There is a fundamental problem with the approach of using permutations for the type of logic puzzle you have. The issue is not even that there are so many of them that your solver is unlikely to finish in a reasonable amount of time. The issue is that you don't have an automated way of checking the rules against the problem: having all the possibilities in front of you is pointless unless you have a method to verify them.

To address these issues, I have created a project called Puzzle Solvers:

• https://github.com/madphysicist/puzzle-solvers
• https://pypi.org/project/puzzle-solvers/
• https://puzzle-solvers.readthedocs.io/en/latest/

This is a small project that currently contains a single class of interest: puzzle_solvers.elimination.Solver.

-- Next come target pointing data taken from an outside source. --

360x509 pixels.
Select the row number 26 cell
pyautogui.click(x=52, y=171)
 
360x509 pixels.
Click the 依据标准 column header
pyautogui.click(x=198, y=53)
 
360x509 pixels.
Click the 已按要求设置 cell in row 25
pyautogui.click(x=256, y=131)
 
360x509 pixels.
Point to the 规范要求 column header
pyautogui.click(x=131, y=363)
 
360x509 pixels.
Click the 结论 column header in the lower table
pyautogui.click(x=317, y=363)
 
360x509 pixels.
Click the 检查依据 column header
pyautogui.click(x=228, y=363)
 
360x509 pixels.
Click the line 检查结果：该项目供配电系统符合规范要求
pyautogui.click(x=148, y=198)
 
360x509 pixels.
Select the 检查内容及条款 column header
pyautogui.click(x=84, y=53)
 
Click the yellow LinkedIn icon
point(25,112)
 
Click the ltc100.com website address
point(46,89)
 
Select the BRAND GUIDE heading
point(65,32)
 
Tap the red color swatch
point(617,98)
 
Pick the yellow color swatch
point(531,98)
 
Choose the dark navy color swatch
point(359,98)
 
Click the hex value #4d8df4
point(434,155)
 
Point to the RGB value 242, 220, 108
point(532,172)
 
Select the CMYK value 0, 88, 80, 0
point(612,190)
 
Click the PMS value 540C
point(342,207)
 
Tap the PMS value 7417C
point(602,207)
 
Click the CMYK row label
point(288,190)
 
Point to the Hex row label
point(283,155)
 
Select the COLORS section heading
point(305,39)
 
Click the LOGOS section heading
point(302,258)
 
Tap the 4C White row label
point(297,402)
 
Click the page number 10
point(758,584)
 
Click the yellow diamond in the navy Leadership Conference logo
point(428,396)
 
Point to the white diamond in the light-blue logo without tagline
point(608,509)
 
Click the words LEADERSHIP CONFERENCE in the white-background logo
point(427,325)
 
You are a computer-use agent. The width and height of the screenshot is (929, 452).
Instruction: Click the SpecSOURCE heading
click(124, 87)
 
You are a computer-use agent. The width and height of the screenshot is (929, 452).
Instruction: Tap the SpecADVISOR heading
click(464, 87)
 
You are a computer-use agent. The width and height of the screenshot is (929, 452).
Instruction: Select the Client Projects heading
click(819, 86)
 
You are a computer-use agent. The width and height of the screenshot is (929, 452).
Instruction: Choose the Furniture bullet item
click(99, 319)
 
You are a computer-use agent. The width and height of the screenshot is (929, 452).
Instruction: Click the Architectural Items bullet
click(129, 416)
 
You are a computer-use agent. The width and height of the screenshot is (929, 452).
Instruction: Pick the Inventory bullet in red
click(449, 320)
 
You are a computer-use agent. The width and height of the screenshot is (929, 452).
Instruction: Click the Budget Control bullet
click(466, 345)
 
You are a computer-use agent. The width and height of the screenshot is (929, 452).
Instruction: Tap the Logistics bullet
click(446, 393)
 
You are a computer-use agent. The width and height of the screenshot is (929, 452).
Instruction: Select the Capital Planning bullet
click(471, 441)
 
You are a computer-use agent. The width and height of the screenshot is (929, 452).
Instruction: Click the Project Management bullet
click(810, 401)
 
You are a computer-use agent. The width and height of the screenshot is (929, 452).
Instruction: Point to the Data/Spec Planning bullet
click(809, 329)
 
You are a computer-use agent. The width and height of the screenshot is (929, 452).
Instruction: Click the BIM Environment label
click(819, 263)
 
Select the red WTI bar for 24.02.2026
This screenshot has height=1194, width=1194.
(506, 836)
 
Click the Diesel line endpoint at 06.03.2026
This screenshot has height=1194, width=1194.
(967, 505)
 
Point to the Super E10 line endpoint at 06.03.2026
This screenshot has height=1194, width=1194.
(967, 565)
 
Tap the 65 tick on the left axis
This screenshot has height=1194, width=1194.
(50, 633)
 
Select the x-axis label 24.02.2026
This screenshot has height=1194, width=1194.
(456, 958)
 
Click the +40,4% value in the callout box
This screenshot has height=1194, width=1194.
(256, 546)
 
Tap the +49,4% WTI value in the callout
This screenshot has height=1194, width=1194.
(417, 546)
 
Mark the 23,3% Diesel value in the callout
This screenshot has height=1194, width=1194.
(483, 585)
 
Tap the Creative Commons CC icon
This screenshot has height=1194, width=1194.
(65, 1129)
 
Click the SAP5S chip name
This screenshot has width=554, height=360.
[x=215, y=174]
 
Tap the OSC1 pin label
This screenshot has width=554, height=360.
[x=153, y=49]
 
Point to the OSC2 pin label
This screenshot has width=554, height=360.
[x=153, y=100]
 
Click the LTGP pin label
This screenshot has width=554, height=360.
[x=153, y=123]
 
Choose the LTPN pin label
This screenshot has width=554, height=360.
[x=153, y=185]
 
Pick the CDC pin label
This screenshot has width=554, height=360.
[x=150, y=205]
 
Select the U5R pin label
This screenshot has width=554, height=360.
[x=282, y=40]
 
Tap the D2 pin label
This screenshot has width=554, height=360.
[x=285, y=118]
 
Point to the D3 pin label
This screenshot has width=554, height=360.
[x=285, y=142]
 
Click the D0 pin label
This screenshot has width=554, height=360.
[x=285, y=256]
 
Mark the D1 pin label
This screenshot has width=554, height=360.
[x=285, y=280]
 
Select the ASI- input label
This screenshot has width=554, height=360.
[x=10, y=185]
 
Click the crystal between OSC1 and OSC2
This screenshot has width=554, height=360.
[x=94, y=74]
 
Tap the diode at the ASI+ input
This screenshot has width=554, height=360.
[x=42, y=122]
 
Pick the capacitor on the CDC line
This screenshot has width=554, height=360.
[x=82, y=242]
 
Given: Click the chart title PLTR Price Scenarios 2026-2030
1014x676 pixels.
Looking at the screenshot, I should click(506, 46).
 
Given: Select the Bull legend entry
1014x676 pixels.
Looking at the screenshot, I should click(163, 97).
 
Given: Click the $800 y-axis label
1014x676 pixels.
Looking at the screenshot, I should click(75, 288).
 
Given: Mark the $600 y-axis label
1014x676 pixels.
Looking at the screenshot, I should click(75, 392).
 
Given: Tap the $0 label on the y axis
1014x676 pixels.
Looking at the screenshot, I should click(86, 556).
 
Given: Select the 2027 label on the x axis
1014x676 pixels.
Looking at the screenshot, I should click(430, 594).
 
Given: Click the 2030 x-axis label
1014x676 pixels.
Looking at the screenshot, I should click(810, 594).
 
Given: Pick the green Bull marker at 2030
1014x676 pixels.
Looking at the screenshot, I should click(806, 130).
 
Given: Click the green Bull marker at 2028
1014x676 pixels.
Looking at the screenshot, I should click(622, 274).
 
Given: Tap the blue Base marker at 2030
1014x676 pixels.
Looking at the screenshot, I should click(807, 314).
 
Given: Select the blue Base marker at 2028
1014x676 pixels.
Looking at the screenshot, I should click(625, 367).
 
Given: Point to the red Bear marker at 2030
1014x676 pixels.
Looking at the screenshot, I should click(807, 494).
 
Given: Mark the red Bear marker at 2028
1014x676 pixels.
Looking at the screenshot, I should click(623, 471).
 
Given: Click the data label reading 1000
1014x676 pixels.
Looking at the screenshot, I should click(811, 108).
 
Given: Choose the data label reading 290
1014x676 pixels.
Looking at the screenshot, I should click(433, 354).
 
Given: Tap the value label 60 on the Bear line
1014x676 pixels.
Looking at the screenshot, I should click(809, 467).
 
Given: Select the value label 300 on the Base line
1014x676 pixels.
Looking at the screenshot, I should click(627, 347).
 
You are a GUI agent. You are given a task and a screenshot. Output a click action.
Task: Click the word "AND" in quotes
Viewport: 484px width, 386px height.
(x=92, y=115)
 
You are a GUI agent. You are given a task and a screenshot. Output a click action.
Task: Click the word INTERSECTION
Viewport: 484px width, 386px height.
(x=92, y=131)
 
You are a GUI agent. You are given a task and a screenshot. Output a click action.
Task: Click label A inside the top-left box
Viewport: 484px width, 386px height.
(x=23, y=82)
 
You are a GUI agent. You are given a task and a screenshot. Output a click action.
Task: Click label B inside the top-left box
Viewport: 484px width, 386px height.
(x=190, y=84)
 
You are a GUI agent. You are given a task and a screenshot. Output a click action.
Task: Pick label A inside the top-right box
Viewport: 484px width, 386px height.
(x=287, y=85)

This class implements most of the operations you need to solve the process-of-elimination type problem presented in your question. All of the logic is documented, and the tutorial is a walkthrough of your exact problem. I will explain the basics here, so you can understand what I did, and perhaps improve it.

Step 1 is to recognize that position in the queue is an attribute just like age, name, etc. That means that the order is not relevant any more.

Step 2 is to recognize that this is a graph problem in disguise. You have 30 nodes: all the possible attributes (six of them) of each of five individuals. The graph starts out almost complete. Only the edges between attributes of a given type are missing, so you start with 375 instead of the complete 435 edges.

The final goal is to have one edge between each class of attribute among five connected components in the graph. The final number of edges is therefore 5 * 15 = 75.

So how do you remove edges? The simple rules like "'T-Shirt' isn't 'red'" are quite straightforward: just remove that edge. Rules like "The last person in the queue is 30 years old." are simple too, and more profitable in terms of edge removal. All edges between ages that aren't 30 and position 5 are removed, as well as all edges between positions that aren't 5 and age 30. I added a couple of half-baked utility wrappers to check greater than and less than conditions and remove edges that represented impossible combinations.

The most important aspect of the solver is the fact that any time an edge is removed, it completely follows through with all of the logical implications of that operation. Imagine that you have "The 'Poloshirt' is 'red' or 'yellow' or 'green'" and that you have reached a point in your puzzle where none of those three colors is linked to say age 30. That means that whoever is wearing the poloshirt can not be 30 years old. In fact 'Poloshirt' can not have any edges with endpoints that are not shared by those three colors. If you recursively follow through with those inferences, you get a complete solution.

I'm sorry for the shameless plug of my package, but in justification, I did write it just to answer this question.